— Begin Input material —

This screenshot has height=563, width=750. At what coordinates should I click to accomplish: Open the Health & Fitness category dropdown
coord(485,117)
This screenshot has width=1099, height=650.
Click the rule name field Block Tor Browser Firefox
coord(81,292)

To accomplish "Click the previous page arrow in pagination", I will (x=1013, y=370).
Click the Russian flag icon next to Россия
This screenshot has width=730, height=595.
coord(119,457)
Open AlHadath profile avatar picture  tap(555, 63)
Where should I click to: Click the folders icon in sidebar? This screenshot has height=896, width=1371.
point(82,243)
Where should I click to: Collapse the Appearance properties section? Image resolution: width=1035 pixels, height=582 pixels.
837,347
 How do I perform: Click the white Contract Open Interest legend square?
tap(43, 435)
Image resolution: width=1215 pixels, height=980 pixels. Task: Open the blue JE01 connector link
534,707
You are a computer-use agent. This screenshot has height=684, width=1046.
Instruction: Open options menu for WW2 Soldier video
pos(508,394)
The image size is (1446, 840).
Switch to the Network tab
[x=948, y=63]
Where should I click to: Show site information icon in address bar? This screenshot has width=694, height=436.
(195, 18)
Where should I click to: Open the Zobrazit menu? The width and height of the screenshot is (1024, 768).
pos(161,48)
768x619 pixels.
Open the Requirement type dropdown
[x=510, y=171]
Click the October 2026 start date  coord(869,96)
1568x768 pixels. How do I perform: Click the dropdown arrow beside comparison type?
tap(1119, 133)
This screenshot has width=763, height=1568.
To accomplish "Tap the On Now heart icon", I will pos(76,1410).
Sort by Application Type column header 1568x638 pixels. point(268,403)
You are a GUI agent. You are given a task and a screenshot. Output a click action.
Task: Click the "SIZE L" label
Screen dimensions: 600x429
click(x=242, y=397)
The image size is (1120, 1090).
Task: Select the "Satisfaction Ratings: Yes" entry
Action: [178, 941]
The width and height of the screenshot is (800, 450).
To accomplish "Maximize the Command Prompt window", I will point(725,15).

— End Input material —

Write out the material again from its first line up to and including the line with "coord(119,457)", requests included, and shift every coordinate in the answers by -117.

This screenshot has height=563, width=750. At what coordinates should I click to accomplish: Open the Health & Fitness category dropdown
coord(368,0)
This screenshot has width=1099, height=650.
Click the rule name field Block Tor Browser Firefox
coord(-36,175)

To accomplish "Click the previous page arrow in pagination", I will (x=896, y=253).
Click the Russian flag icon next to Россия
This screenshot has width=730, height=595.
coord(2,340)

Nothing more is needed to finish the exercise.